Collected data entries:
»»
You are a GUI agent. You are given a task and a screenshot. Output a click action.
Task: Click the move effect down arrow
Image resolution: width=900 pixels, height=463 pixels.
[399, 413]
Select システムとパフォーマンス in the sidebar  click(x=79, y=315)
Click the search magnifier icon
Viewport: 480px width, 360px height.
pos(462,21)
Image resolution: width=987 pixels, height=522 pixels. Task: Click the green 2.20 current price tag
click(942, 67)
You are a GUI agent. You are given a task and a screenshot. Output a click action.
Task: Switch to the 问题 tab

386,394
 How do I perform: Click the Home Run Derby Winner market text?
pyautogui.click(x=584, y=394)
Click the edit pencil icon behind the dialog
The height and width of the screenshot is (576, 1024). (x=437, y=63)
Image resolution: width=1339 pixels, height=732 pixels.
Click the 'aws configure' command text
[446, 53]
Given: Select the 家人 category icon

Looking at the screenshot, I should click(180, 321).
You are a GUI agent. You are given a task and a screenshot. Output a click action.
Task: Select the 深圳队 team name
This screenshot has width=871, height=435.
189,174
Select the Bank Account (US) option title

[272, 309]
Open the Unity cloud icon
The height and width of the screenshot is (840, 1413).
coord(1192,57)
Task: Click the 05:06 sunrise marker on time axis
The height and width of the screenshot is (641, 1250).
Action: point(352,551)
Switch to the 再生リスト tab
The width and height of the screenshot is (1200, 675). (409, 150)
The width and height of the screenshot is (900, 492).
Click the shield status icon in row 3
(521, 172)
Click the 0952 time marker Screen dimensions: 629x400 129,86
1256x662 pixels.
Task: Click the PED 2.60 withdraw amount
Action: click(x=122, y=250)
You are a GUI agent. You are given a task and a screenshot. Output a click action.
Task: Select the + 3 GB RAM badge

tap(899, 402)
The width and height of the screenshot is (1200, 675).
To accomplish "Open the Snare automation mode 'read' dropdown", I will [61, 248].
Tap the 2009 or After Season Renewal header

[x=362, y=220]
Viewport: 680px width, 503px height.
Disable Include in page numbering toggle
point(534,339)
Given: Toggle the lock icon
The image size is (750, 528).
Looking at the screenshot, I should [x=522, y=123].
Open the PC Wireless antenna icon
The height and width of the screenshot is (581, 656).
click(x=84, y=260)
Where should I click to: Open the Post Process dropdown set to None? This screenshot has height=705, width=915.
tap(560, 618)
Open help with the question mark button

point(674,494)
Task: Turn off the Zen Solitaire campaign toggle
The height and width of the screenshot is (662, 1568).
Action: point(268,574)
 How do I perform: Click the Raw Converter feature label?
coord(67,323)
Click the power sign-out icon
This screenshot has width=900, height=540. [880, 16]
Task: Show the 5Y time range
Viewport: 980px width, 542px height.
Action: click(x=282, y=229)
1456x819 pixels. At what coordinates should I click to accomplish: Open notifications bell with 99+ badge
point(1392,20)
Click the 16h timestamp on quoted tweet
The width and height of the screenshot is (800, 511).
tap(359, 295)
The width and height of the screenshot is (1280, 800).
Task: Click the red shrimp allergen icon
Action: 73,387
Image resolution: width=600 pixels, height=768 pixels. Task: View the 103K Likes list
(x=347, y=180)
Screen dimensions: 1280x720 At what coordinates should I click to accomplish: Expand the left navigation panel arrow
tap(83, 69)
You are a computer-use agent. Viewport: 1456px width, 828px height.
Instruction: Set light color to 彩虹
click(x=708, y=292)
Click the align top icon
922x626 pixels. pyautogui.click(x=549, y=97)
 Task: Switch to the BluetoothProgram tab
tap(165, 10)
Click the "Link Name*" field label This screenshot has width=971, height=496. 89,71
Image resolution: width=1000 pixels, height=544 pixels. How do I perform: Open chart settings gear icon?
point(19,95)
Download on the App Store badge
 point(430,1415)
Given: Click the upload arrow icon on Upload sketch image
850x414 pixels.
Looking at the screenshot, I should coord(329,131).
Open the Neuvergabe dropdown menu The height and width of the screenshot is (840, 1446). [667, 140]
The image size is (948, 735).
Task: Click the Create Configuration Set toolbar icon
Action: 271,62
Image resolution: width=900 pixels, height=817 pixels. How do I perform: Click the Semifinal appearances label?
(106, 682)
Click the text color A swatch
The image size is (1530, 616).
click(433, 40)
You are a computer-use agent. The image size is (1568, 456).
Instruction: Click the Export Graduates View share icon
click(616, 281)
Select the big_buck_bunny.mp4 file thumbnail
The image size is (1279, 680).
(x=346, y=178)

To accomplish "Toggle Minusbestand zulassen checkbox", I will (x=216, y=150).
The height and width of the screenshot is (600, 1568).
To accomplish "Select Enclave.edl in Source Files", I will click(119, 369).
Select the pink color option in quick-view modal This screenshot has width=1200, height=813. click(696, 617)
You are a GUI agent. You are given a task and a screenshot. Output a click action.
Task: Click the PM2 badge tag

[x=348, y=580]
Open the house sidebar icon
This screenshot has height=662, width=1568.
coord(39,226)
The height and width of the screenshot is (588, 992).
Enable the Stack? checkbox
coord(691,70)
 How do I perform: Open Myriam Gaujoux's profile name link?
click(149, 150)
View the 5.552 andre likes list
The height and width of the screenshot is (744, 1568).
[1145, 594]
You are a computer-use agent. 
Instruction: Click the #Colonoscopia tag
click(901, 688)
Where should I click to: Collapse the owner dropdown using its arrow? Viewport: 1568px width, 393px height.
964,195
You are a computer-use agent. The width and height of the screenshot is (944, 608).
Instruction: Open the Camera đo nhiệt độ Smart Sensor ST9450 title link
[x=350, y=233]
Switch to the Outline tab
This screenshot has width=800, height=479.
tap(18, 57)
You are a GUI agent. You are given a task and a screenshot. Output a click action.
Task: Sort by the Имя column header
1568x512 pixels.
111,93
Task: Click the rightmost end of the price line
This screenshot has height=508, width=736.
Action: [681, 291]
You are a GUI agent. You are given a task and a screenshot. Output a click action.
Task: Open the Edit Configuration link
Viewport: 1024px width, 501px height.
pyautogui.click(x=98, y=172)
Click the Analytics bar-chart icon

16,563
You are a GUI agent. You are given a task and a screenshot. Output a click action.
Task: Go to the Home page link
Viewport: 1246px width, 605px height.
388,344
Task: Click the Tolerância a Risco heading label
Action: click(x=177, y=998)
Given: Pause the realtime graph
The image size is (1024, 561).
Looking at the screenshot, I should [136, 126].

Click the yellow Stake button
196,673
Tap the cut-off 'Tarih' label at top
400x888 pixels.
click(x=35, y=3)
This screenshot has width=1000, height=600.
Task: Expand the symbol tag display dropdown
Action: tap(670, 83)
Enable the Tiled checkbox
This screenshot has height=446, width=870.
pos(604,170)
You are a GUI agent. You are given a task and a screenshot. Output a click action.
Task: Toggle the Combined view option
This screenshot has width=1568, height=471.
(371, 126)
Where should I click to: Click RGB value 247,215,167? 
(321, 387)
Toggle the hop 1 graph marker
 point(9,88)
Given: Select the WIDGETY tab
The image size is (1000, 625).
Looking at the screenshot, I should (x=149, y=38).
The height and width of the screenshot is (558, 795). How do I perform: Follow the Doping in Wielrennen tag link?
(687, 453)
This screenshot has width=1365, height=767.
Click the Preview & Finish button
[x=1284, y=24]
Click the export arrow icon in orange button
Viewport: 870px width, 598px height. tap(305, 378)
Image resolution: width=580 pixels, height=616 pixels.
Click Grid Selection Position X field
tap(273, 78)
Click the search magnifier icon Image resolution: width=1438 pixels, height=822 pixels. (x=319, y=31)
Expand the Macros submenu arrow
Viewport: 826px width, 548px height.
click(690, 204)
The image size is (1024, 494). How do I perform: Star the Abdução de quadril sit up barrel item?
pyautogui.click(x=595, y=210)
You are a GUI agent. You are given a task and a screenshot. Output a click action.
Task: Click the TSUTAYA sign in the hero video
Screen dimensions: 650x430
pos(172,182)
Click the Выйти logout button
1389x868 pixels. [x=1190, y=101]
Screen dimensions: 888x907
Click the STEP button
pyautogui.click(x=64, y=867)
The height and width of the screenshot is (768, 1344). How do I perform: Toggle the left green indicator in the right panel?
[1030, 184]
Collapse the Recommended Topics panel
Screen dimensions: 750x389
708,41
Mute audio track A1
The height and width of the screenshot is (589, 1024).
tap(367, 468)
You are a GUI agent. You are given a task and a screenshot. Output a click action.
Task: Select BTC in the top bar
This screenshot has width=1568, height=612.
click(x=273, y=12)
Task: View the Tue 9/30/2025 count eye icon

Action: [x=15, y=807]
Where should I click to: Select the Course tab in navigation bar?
««
_WHAT YOU ARE ASKED TO DO:_ Above are the records; from them, give again exactly the lines from the one containing "Click the STEP button" to the one containing "Collapse the Recommended Topics panel", both lines included, and nothing more.

_RESULT OF THE TASK:_
Click the STEP button
pyautogui.click(x=64, y=867)
The height and width of the screenshot is (768, 1344). How do I perform: Toggle the left green indicator in the right panel?
[1030, 184]
Collapse the Recommended Topics panel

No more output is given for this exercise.